* AIM OF THE TASK *
Return nothing but the lines from the one with "Task: Open the opacity slider arrow" through the one with "Task: Click line number 20 in the code gutter" in the data below, word for word and without pictures.

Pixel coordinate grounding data

---

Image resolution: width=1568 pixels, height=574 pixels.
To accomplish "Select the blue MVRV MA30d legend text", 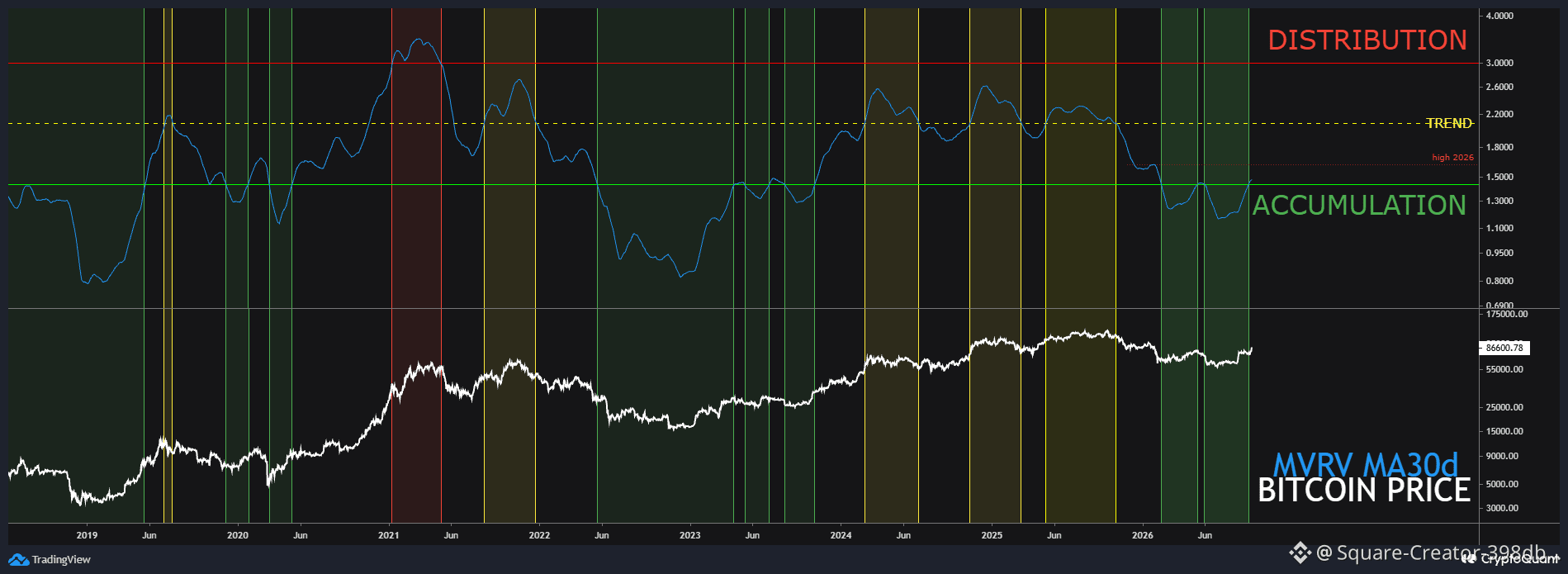I will 1366,464.
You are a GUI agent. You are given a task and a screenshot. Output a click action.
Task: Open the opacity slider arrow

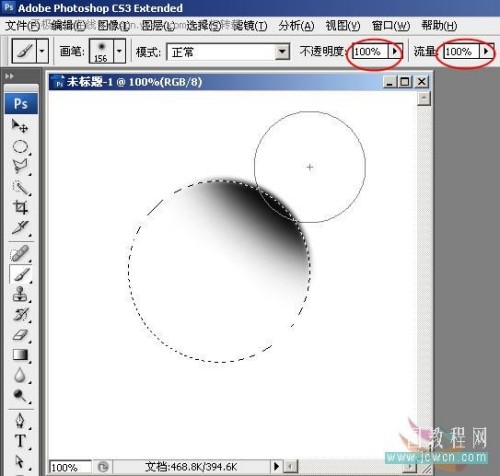395,51
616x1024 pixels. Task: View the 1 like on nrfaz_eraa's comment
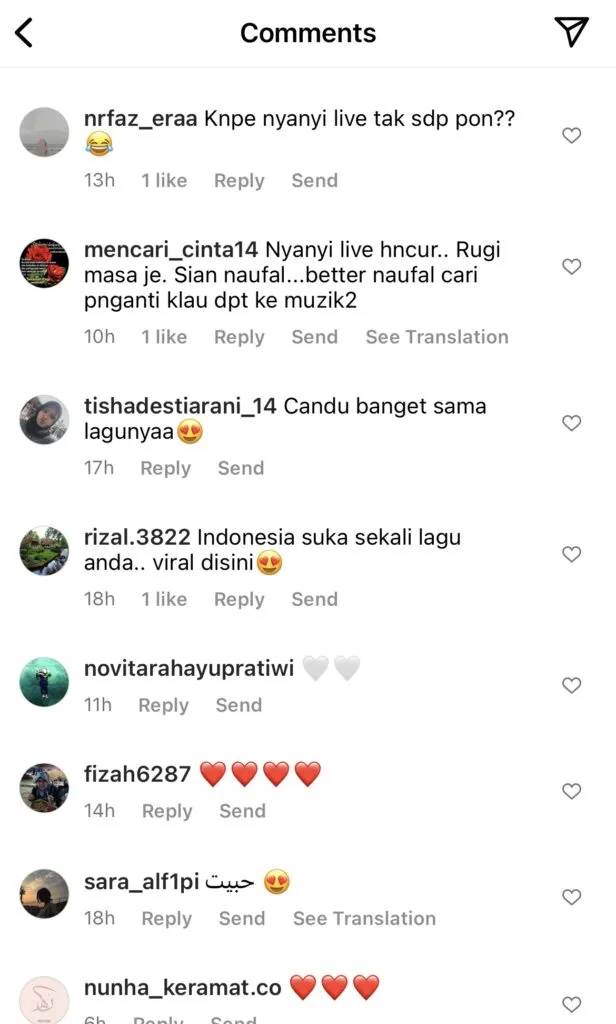(x=164, y=180)
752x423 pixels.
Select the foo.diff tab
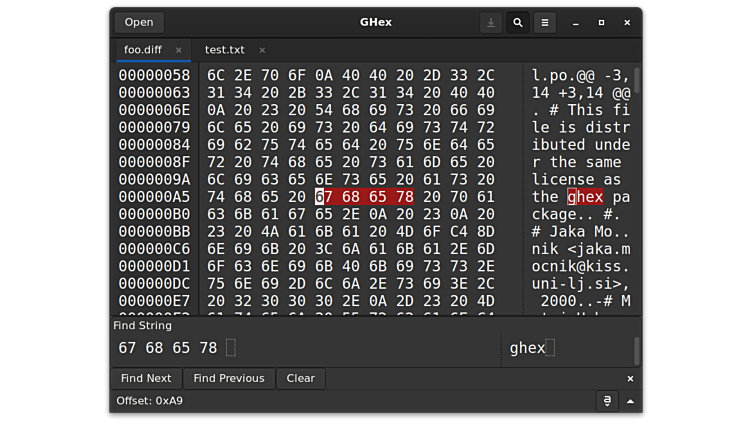(x=142, y=50)
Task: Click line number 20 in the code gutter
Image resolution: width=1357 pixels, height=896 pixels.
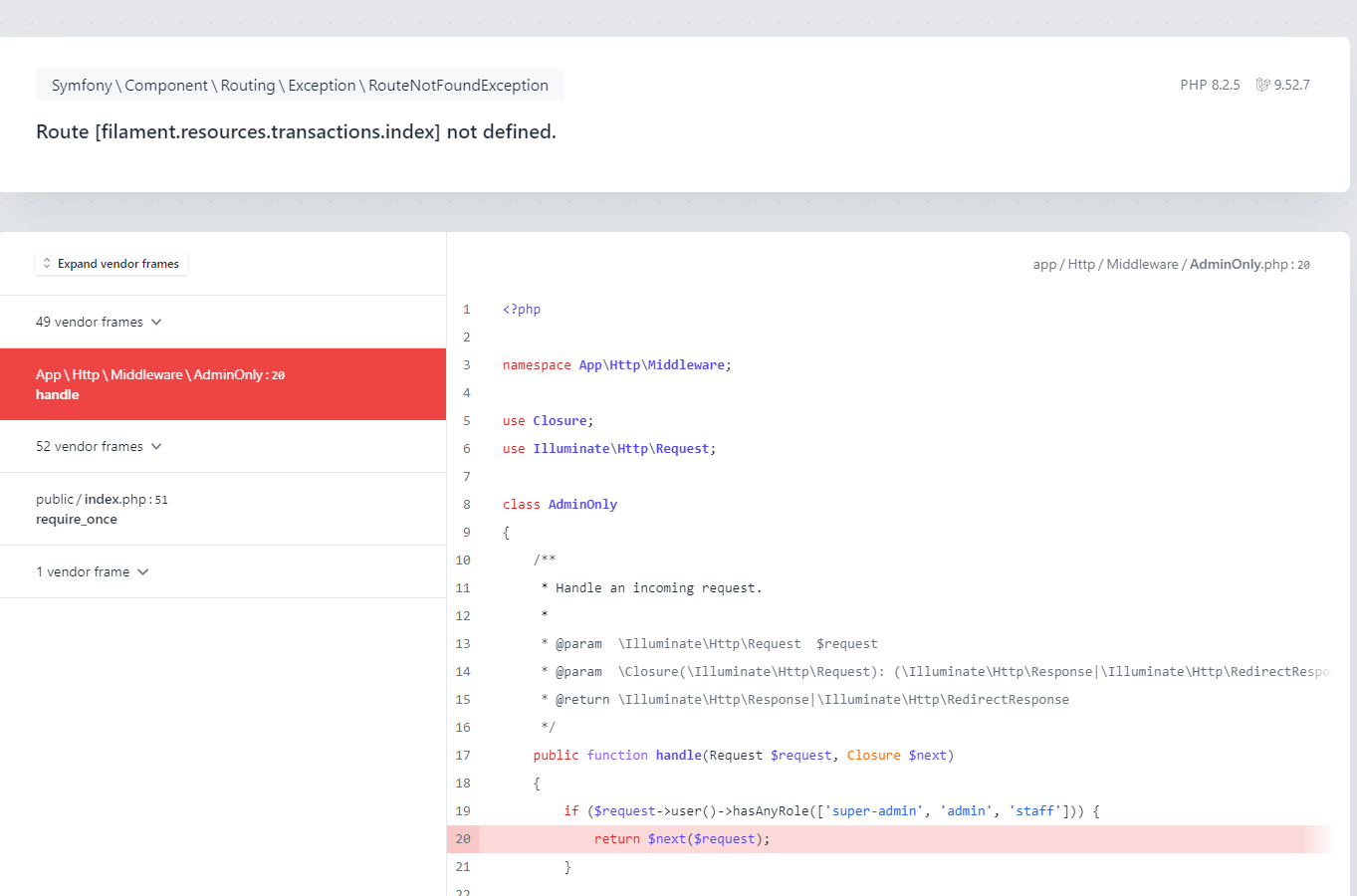Action: tap(463, 839)
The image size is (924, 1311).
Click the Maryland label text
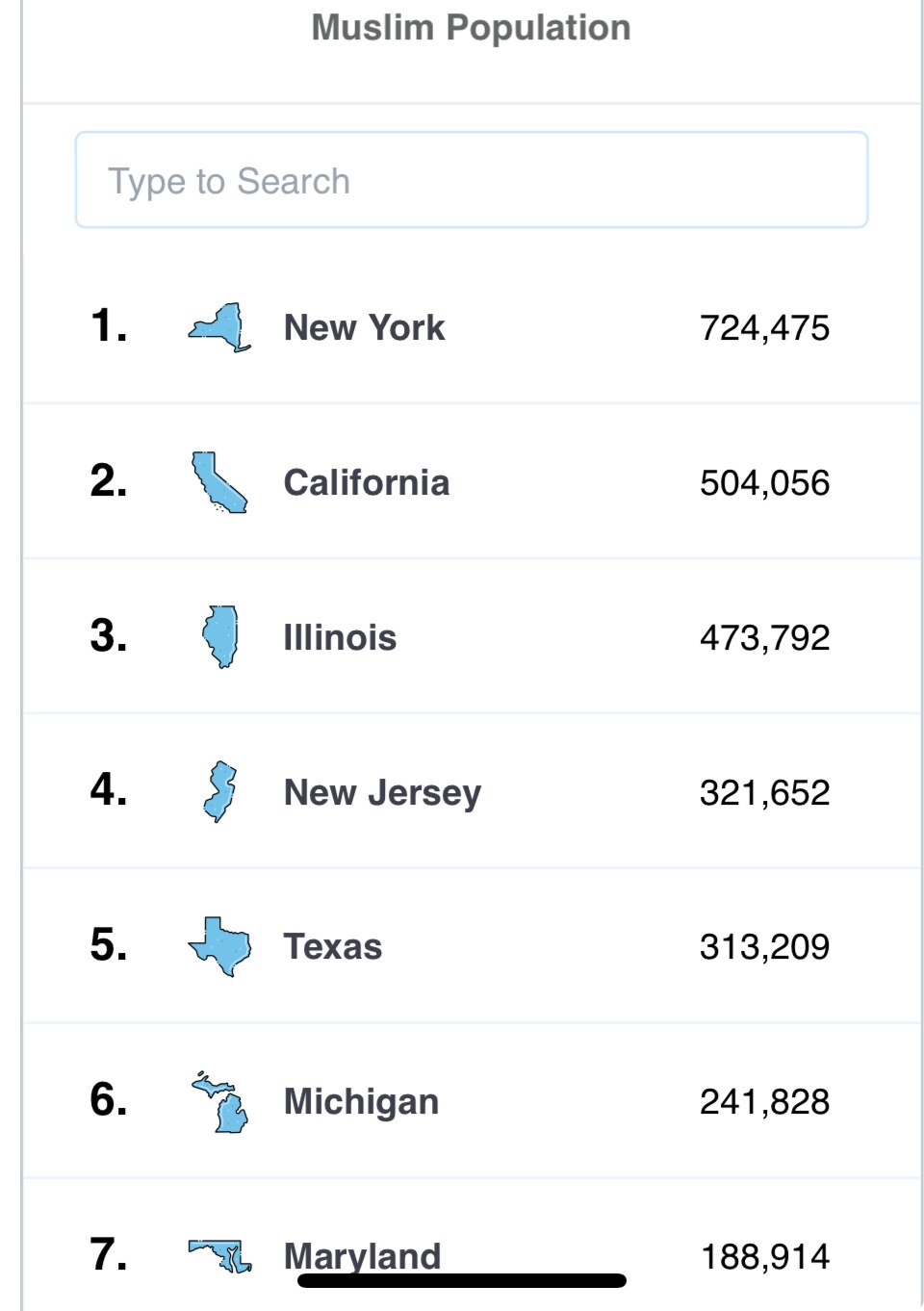[361, 1255]
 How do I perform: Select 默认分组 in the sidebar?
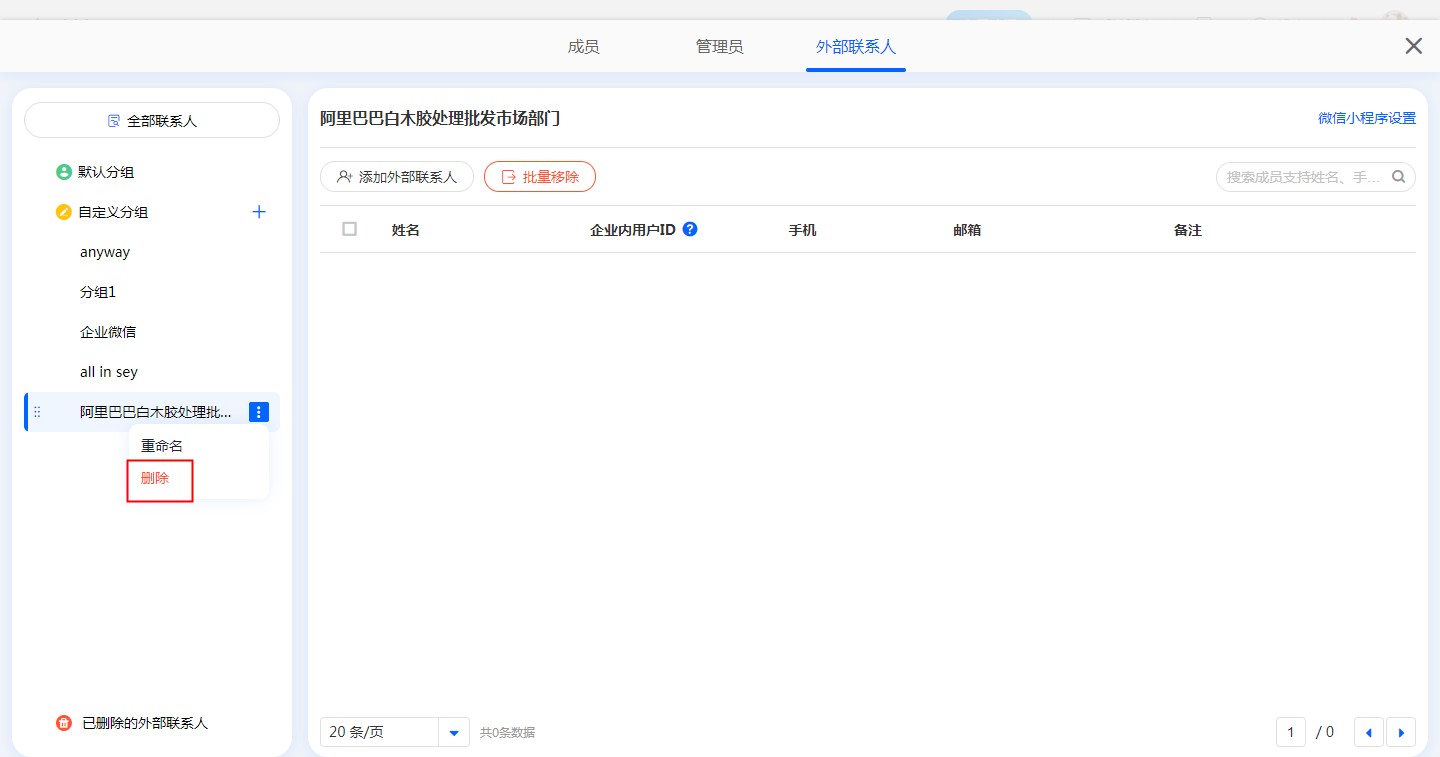(106, 172)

---

* EXPECTED ANSWER *
Task: Open the opacity slider arrow

395,51
616x1024 pixels. Task: View the 1 like on nrfaz_eraa's comment
(x=164, y=180)
752x423 pixels.
Select the foo.diff tab
(x=142, y=50)
Task: Click line number 20 in the code gutter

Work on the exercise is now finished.